Por ejemplo, según la izquierda, el equipo comunista que se irrogó el monopolio del poder en Angola, desde finales de 1975, y que reside en la capital, Luanda, constituye el gobierno legítimo de Angola. Sus adversarios, los guerrilleros mandados por Jonás Savimbi, no pueden ser más que esbirros de Sudáfrica y de la CIA. Cuando sucede que, en los años ochenta, Savimbi viaja a Europa, los dirigentes, y, ante todo, por supuesto, los dirigentes socialistas seguidos por muchos dirigentes liberales que temen hacerse tratar de fascistas, se abstienen de recibirle, excepto a escondidas. ¿Según qué criterios? Después de la caída del régimen salazarista, el nuevo gobierno portugués, decidido a dar, por fin, la independencia a Angola, reunió en Alvor, en el Algarve, en enero de 1975, a los jefes de las tres organizaciones que habían conducido la lucha anticolonial desde hacía quince años: el FNLA (Frente Nacional de Liberación de Angola) de Roberto Holden, el UNITA (Unión Nacional por la Independencia Total de Angola), de Jonás Savimbi, y el MPLA (Movimiento Popular por la Liberación de Angola) de Agostinho Neto. Esta última organización era muy abiertamente comunista y prosoviética. Neto y sus adjuntos habían efectuado numerosos cursillos de formación en Moscú. Declaraban querer hacer de Angola la «Cuba de África». Su influencia parecía limitada a la capital. Era, sin duda, inferior a la de UNITA en el conjunto del país, pero la mejor manera de saberlo era hacer votar a los angoleños. Esto fue previsto por los acuerdos de Alvor, de los cuales surgía lógicamente la independencia con la condición y la promesa de que los tres partidos procederían a celebrar unas elecciones, bajo el control de observadores portugueses, no más tarde de noviembre de 1975.

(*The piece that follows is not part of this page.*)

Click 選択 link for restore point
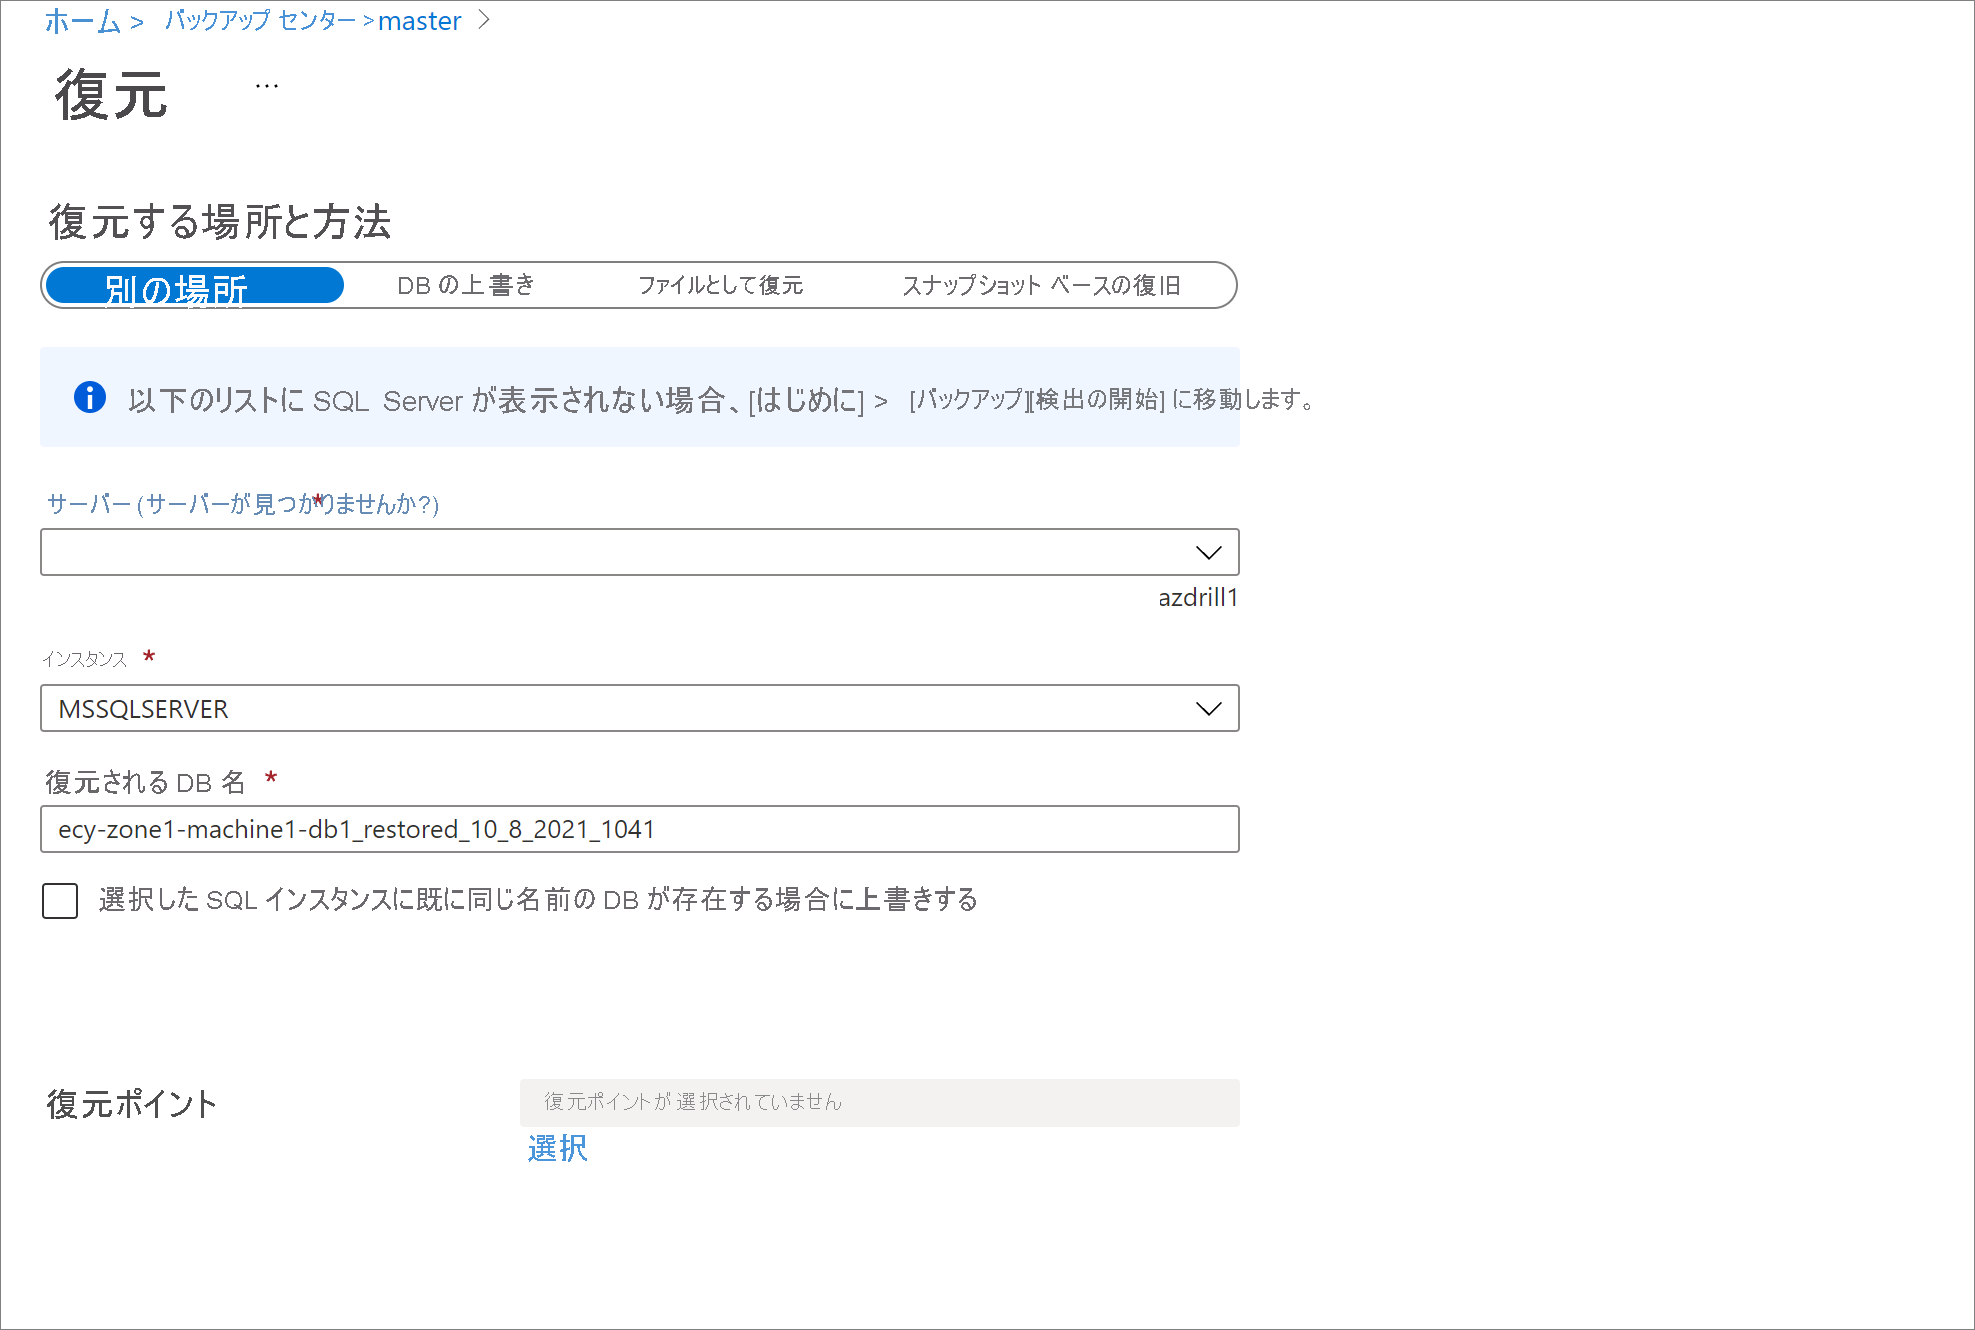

Las elecciones no tuvieron lugar jamás (como tampoco hubo más elecciones libres en Polonia después de 1945). Desde febrero de 1975 unos «consejeros» cubanos llegaron a Luanda, seguidos, en primavera, por tropas cubanas aerotransportadas, que no podían serlo más que con el concurso de la aviación soviética, pues Cuba no disponía de la logística necesaria para tal operación, y a semejante distancia. La confiscación del poder por los comunistas en Luanda fue, además, ampliamente facilitada por la preferencia de los dirigentes, entonces en el poder en Lisboa, por el MPLA. En efecto, el Movimiento de las Fuerzas Armadas, donde se concentraba la autoridad en Portugal, estaba dominado por los comunistas. El primer ministro, el general Vasco Gonçalves, y otros ministros, como el almirante Rosa Coutinho, eran, desde hacía tiempo, abierta o secretamente, miembros del partido comunista, o, como Melo Antunes, simpatizantes de la Unión Soviética. Se arreglaron para hacer llegar armas al MPLA durante el período llamado «transitorio», que no preparó, por otra parte, ninguna transición a nada en absoluto, sino hacia la dictadura, el hambre y la sangre. A fin de cuentas, el 11 de noviembre de 1975, con la ayuda de Fidel Castro y de un gobierno portugués cómplice, Neto, violando los acuerdos de Alvor, proclamaba de manera unilateral, y a beneficio único de los comunistas, la República Popular de Angola, y aplazaba las elecciones hasta una fecha indeterminada, sin duda posterior, en su espíritu, a la eclosión de la revolución mundial. Mentor competente, Fidel Castro ha sido, sin duda, un buen consejero, puesto que él usó la misma estratagema en Cuba en 1959.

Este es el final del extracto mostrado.